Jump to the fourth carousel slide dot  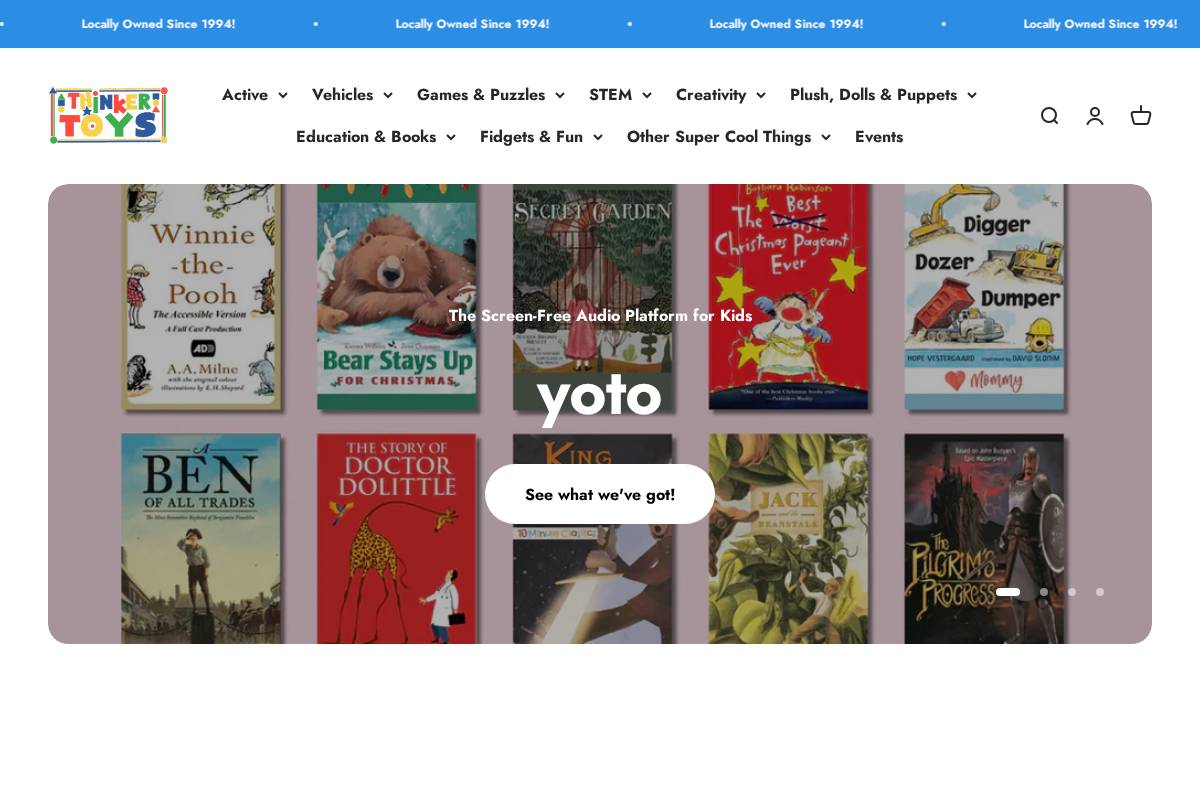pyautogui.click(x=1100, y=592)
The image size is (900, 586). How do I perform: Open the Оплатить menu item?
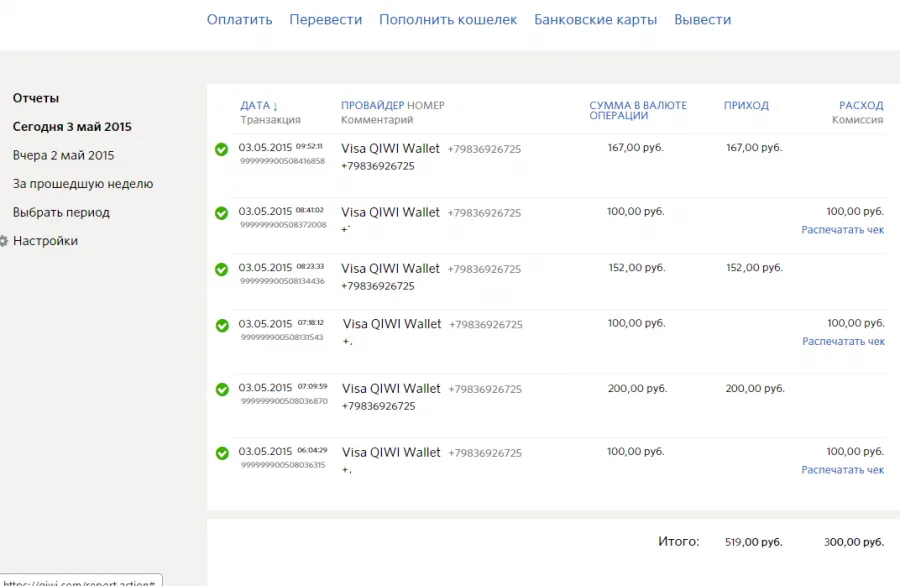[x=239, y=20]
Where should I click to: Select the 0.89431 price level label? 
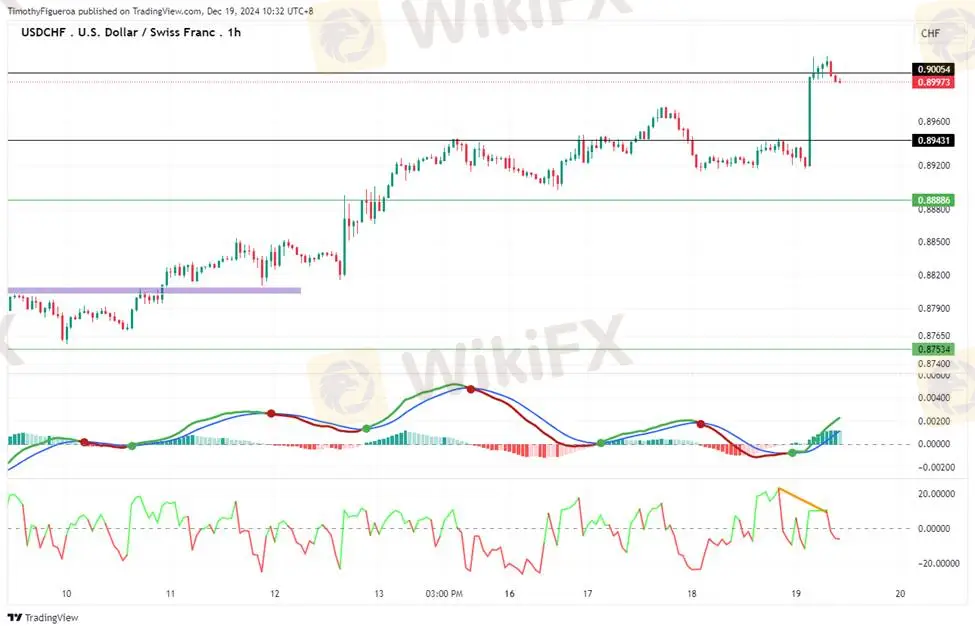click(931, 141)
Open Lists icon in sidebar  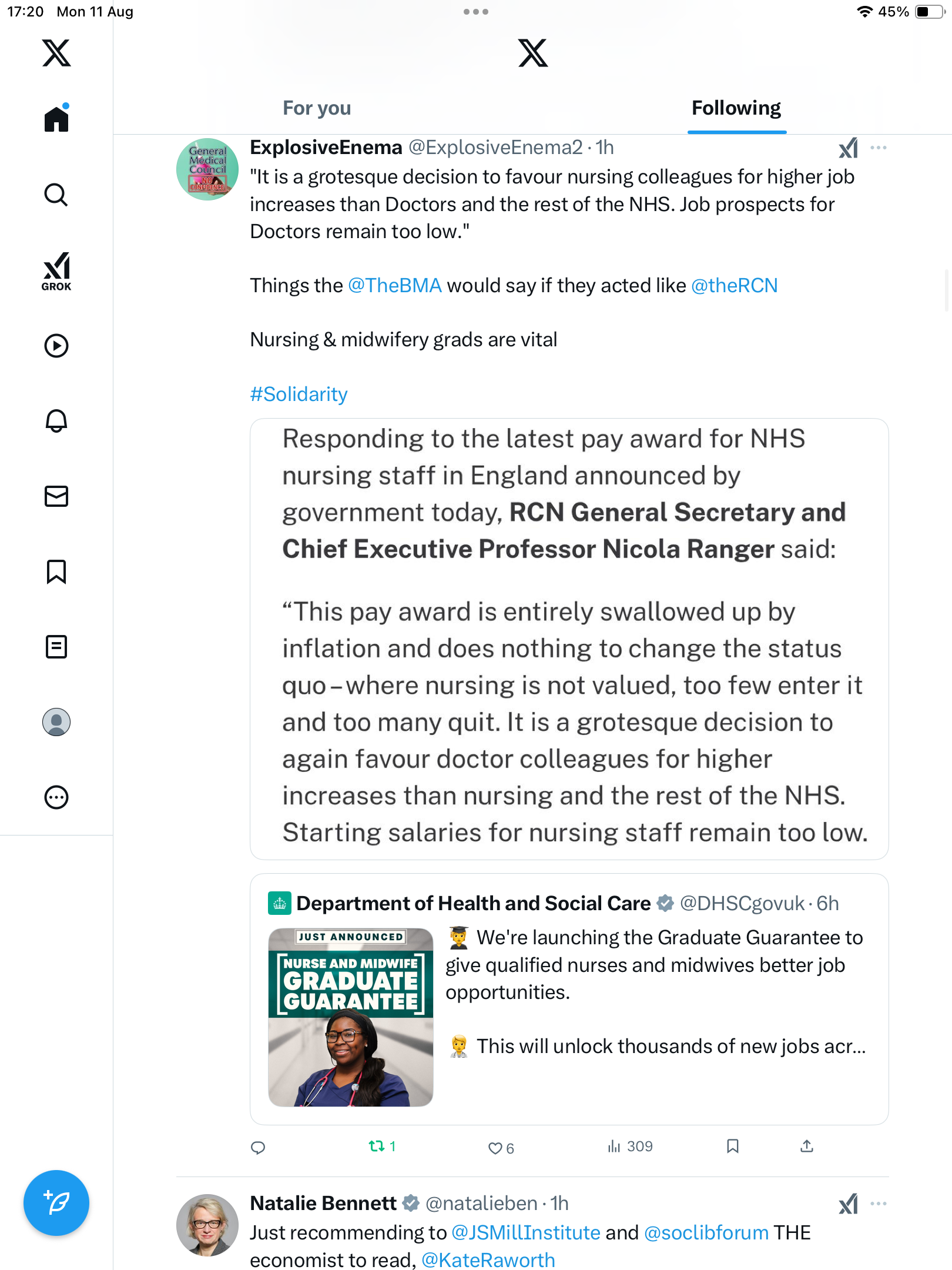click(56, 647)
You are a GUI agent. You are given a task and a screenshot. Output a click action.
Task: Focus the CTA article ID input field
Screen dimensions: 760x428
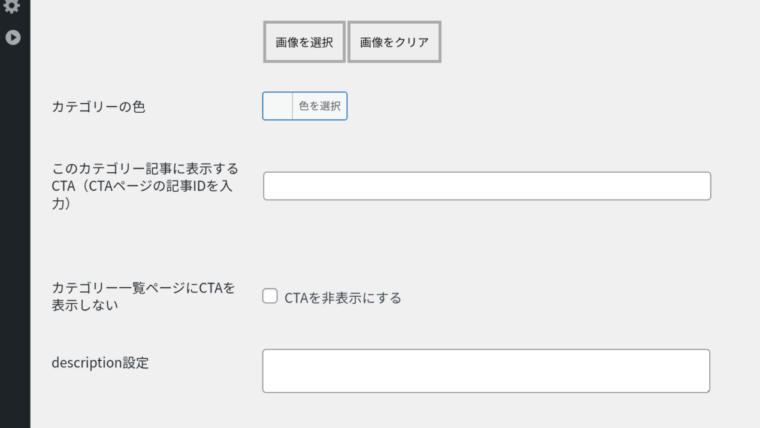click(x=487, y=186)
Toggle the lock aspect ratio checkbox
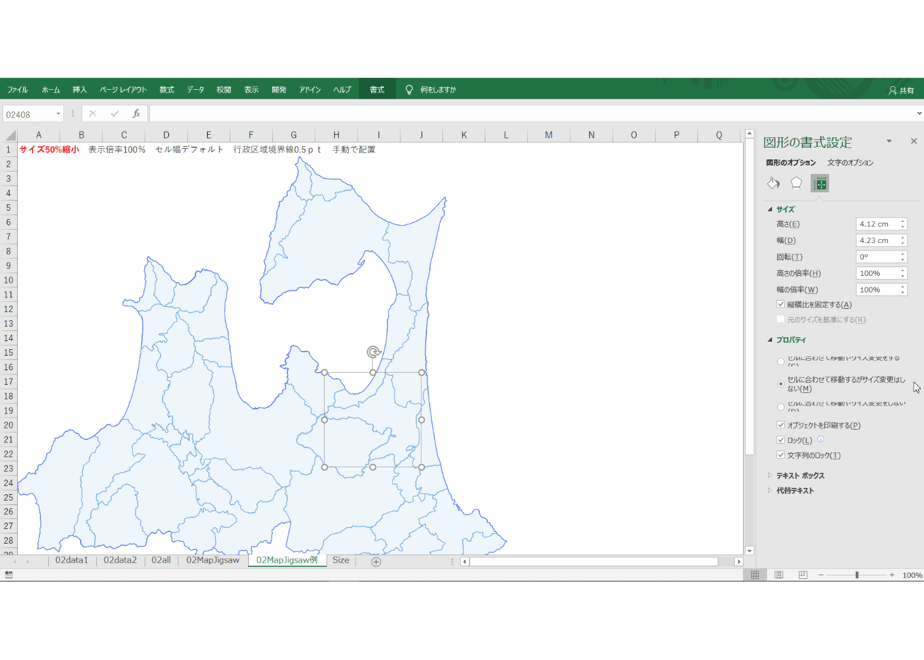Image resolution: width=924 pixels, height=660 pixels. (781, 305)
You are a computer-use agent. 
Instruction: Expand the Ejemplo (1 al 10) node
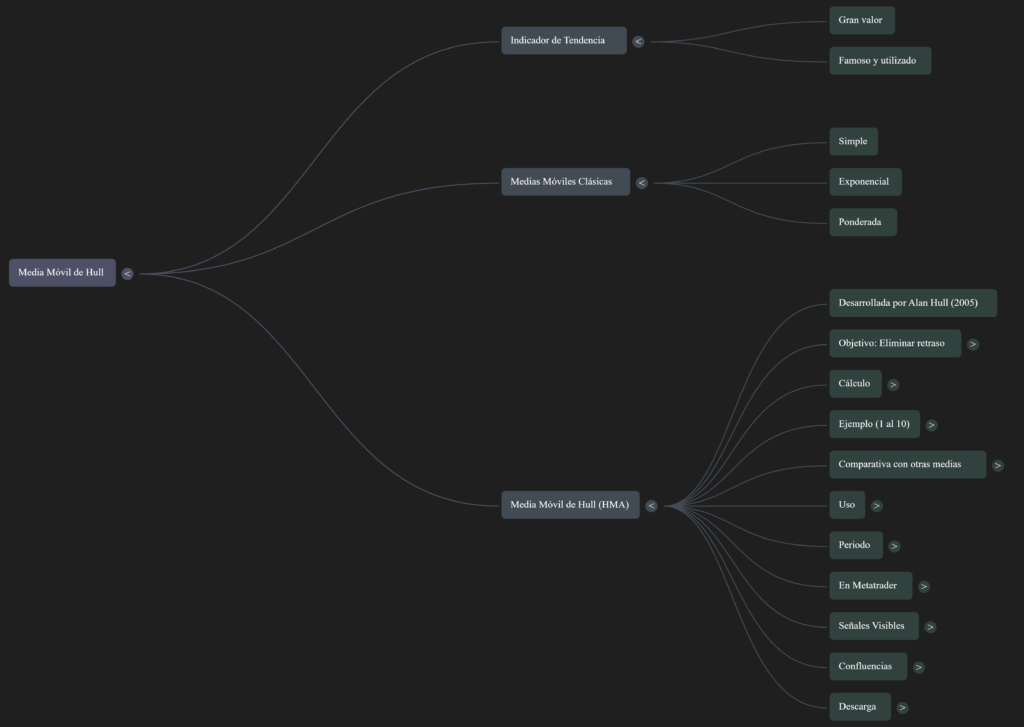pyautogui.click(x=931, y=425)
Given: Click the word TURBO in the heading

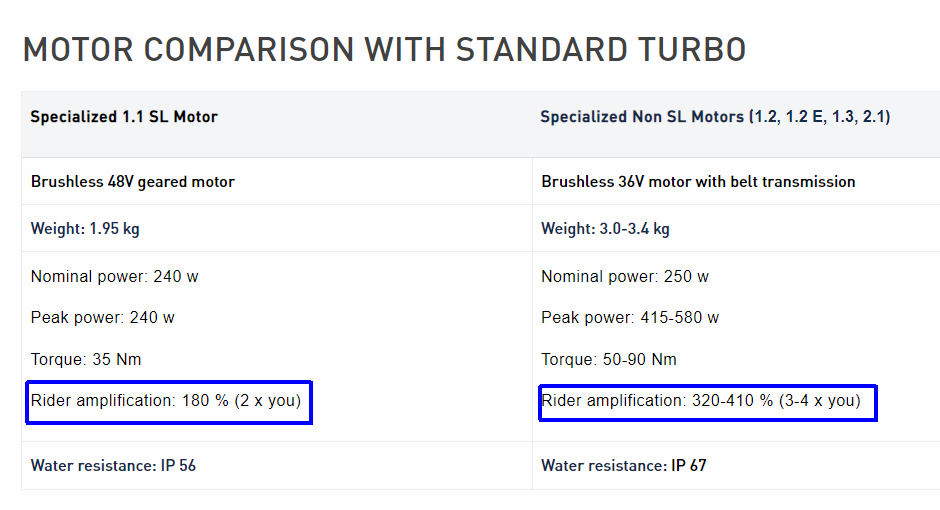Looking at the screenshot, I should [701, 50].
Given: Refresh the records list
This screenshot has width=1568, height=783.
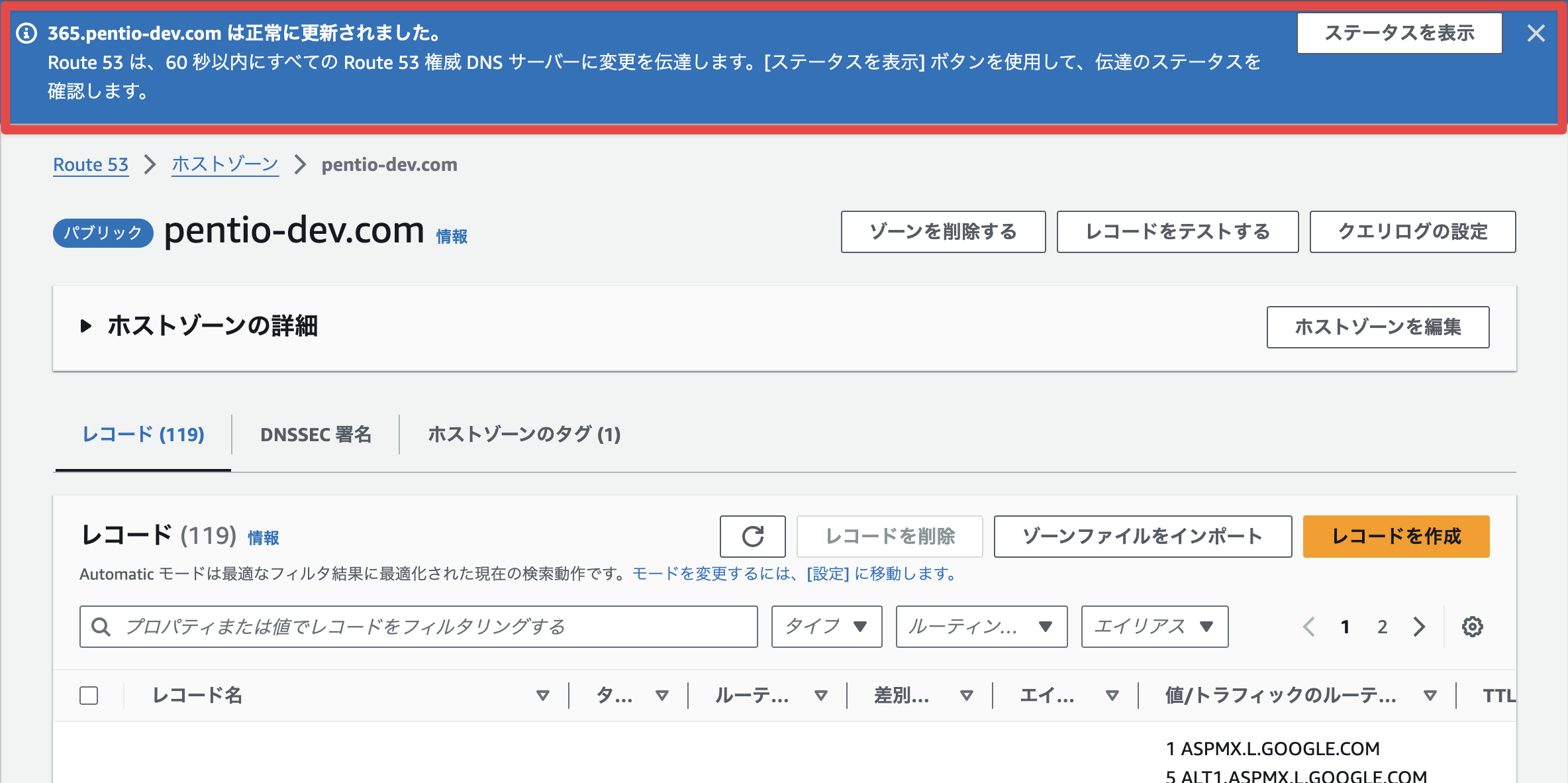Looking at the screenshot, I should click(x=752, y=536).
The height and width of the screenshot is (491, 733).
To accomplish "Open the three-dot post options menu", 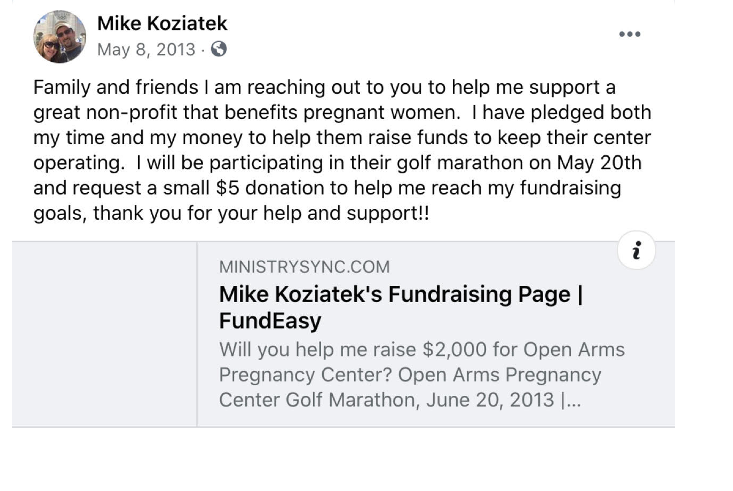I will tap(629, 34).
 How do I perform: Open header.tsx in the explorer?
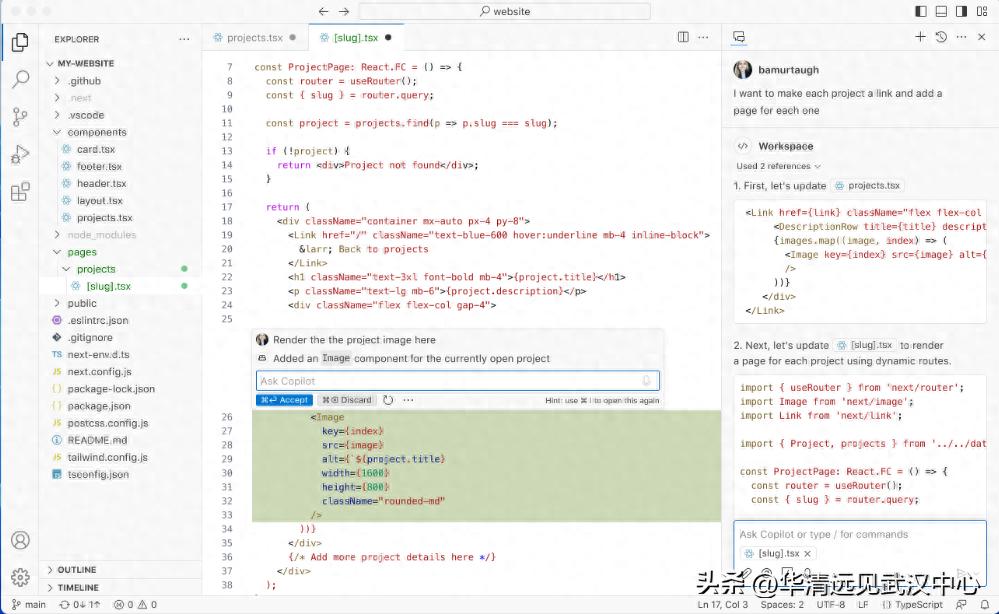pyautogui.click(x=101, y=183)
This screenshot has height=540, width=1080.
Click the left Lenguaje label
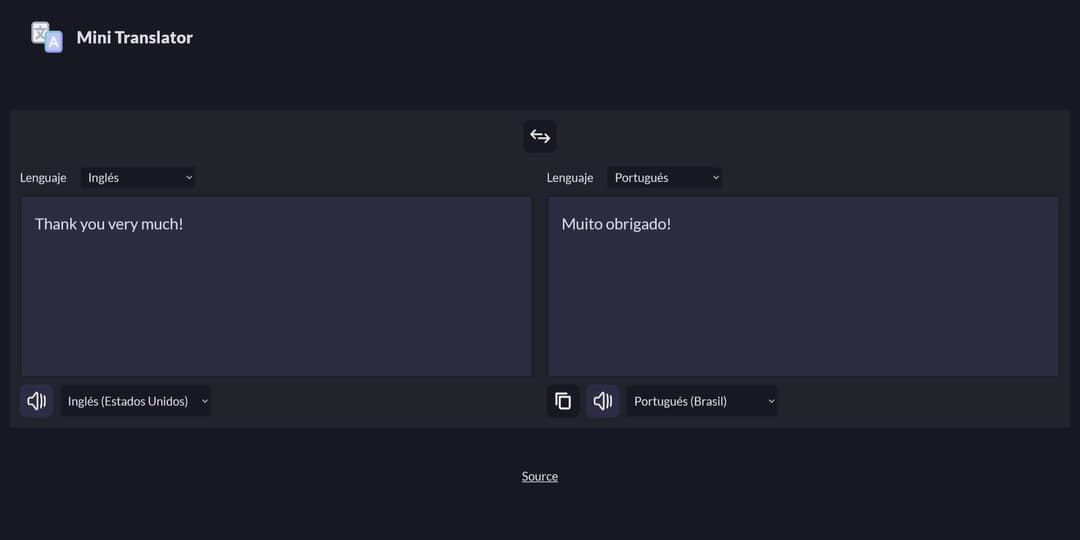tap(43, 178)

- [Action item] What is needed is each line from the records with the word "agent" in it.

- [Task response]
You are a GUI agent. You are given a task and a screenshot. Output a click action.
You are a computer-use agent. 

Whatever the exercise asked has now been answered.